In this study among healthcare workers in Japan, where green tea drinking is popular, there was no evidence of a significant association between green tea consumption and SARS-CoV-2 infection, which was confirmed by PCR or suggested by antibody tests. Nevertheless, people who consumed ≥4 cups/day of green tea had a lower, albeit statistically not significant, odds of SARS-CoV-2 infection, a finding compatible with experimental data showing that epigallocatechin gallate inhibits infection and transmission of SARS-CoV-2 [4,5]. The lower odds of infection associated with high green tea consumption was similarly observed across different outcomes (PCR-confirmed or antibody test positive only) and timings (infection before or after vaccination).
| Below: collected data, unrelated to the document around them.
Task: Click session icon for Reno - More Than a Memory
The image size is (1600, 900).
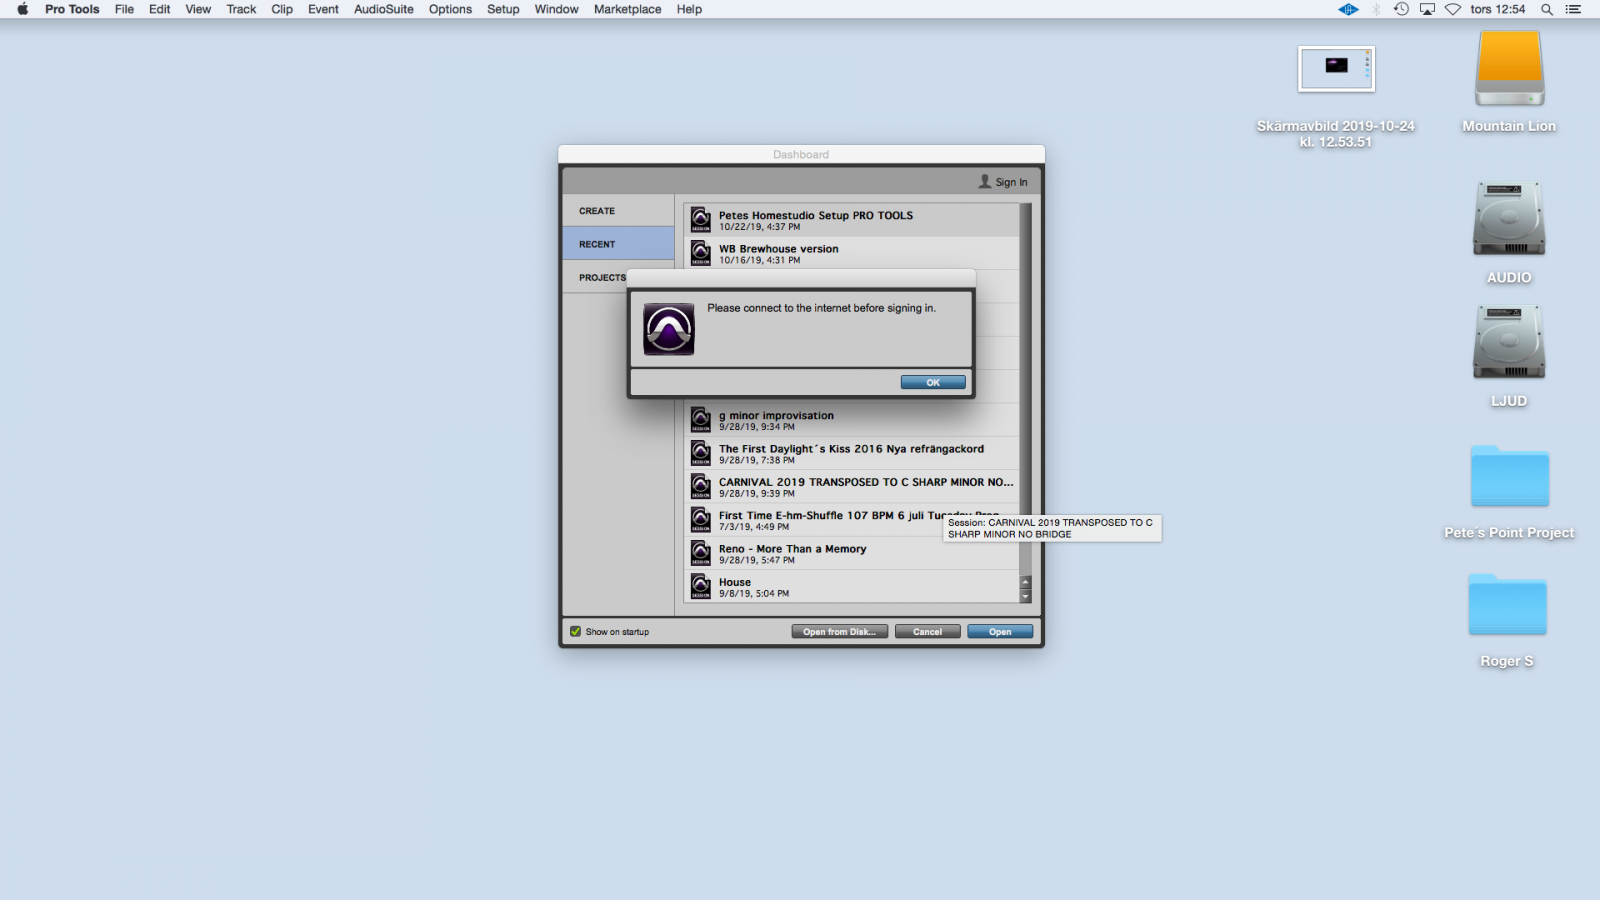Action: (x=701, y=553)
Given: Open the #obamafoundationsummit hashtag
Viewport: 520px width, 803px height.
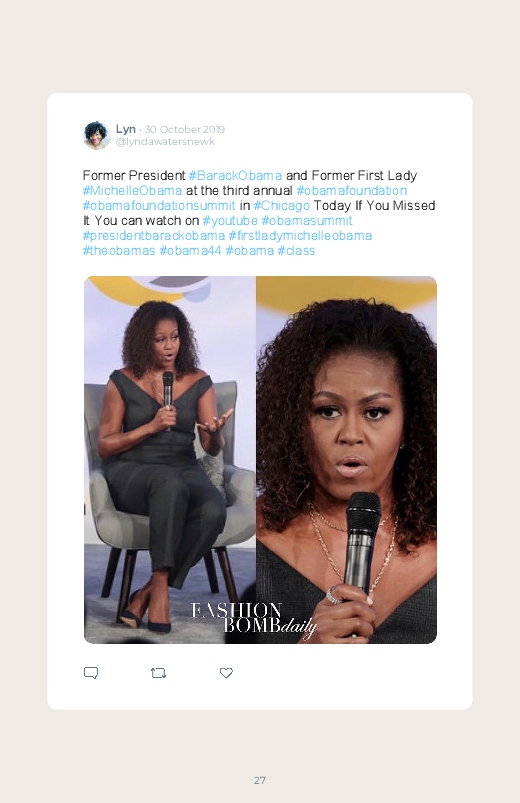Looking at the screenshot, I should tap(159, 206).
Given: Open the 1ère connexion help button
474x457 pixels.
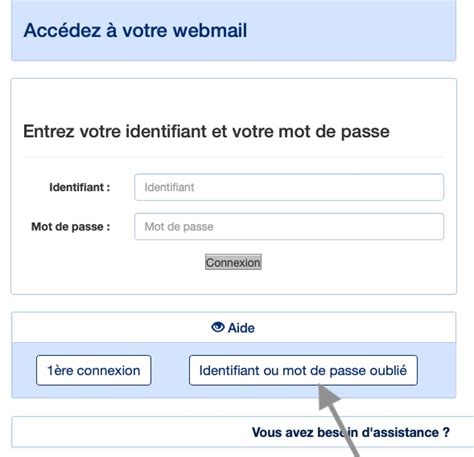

This finding suggests green tea consumption prevents both symptomatic or asymptomatic infection, irrespectively of vaccination status. Experimental study shows that green tea can inhibit the infection of both wild-type SARS-CoV-2 and its variants with similar magnitude [4]. As the post-vaccination period of the present study corresponded to the epidemic of the Delta variant, the result may also give some support for the effect of green tea against the variant. The present study was not large enough to detect the observed association with statistical significance. Large-scale investigations are required to confirm the present findings and to explore minimal consumption of green tea associated with lower risk of SARS-CoV-2 infection.

Conclusion

The present study did not find significant evidence to support a protective role of green tea consumption against SARS-CoV-2 infection among Japanese. A lower odds of infection among those with high consumption deserves further investigation.

Funding statement

This work was supported by the COVID-19 Gift Fund [grant number 19K059] and the Japan Health Research Promotion Bureau Research Fund [grant number 2020-B-09].

Author contributions

TM and SY designed the research; NO supervised the research; SY, MK, and TM conducted the survey; AN performed statistical analysis; TM provided statistical expertise; AN drafted the manuscript; AN and TM had primary responsibility for the final content; and all authors approved the final version of the manuscript.

Declaration of competing interest

Abbott Japan and Roche Diagnostics provided reagents for anti-spike antibody assays.